Octavian
Literotica Guru
- Joined
- Jun 17, 2002
- Posts
- 601
Someone told my wife told about Christingle. It is a Christian service for children held shortly before Christmas. Each child is given a decorated orange with a lighted candle in it. Four cocktail sticks are also stuck in the orange, the sticks having a small piece of fruit on the end. It is all quite symbolic.
The kids are told that the orange represents the world. A red ribbon is wrapped round the orange and is meant to signify the blood of Jesus. The lit candle depicts the light of the world. The four cocktail sticks are supposed to represent the four corners of the globe and the fruit the abundance of natural riches.

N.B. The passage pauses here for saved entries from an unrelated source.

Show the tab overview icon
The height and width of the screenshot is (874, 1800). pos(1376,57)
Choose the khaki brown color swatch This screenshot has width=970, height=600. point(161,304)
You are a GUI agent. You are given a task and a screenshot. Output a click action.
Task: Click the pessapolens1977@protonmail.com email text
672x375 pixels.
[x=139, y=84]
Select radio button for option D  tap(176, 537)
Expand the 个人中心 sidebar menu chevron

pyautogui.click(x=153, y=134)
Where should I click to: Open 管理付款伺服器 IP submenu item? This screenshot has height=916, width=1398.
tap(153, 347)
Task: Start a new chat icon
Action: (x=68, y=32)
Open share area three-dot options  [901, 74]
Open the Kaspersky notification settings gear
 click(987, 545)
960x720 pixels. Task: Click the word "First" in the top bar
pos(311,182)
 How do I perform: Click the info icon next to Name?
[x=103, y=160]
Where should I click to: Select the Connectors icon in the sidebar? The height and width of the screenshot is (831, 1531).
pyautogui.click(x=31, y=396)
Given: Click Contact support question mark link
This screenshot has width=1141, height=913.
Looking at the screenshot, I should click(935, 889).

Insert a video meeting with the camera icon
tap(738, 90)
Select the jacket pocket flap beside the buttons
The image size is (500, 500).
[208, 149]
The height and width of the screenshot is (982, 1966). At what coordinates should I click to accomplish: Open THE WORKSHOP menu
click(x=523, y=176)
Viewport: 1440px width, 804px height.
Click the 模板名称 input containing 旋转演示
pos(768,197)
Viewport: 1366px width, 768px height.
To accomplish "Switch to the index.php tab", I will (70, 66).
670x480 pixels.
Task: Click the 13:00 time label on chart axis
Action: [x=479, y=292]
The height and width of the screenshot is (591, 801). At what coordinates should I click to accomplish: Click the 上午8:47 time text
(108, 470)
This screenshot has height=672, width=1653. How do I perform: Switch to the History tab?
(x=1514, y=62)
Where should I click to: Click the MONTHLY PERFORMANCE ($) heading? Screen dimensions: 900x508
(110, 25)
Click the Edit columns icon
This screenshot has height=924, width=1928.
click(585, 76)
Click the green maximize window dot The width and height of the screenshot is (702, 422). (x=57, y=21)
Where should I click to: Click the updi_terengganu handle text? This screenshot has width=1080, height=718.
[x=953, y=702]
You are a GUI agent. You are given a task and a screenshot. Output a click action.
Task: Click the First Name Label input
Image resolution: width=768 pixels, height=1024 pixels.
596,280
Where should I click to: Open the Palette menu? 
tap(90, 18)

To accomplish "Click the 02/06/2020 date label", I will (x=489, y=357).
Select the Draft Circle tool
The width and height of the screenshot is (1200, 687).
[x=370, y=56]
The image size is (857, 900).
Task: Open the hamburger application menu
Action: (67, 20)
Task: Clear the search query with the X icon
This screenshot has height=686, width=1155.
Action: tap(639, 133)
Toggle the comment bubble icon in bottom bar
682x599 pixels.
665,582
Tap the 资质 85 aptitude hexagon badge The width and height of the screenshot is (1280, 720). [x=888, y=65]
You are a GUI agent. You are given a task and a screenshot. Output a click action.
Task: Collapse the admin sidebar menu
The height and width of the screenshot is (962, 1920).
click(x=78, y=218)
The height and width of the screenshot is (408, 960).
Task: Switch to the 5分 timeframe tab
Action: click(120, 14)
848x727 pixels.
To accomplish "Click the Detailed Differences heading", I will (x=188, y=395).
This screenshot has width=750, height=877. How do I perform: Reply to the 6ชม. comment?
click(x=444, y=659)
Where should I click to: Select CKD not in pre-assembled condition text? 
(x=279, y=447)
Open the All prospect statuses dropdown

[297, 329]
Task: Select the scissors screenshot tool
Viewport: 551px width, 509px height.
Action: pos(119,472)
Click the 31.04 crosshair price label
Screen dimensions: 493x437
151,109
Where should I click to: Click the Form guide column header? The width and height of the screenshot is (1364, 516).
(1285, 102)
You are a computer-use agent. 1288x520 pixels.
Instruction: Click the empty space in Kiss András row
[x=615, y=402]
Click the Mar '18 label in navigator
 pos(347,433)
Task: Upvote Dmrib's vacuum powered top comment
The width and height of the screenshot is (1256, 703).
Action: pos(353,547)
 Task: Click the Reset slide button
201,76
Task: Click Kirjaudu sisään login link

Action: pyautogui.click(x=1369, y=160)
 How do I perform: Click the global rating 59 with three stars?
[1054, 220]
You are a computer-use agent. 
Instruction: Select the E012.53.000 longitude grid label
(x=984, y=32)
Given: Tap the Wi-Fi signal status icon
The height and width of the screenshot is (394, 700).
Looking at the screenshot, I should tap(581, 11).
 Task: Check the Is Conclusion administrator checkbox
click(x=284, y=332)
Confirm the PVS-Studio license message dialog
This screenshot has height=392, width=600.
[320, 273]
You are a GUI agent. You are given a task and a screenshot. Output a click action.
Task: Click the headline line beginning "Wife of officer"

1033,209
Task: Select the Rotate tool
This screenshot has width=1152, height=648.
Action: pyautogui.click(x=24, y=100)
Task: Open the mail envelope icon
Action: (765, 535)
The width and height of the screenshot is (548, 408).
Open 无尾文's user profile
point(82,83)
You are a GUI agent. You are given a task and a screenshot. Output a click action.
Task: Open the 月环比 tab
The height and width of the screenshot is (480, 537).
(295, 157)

Now this is fine for the kids, but what about the adults? What does it mean for us? Here are my ideas.
The orange depicts the primeval fear of so very many women. Just imagine you are alone in an isolated house on a dark night. You have just taken a shower when you hear the eerie howl of a timber wolf. Something catches your eye and you glance at the mirror. You freeze and your heart misses a beat. What is it that has frightened you to such an extent? Cellulite!
The red ribbon or tape symbolises bureaucracy. There is absolutely nothing one can do nowadays without form filling of some description or other. Applying for credit cards, passports, and driving licences entails mountains of paperwork. And have you any idea how many forms are required if you want to purchase an Armalite Assassin Deluxe Self-loading Sniper’s rifle?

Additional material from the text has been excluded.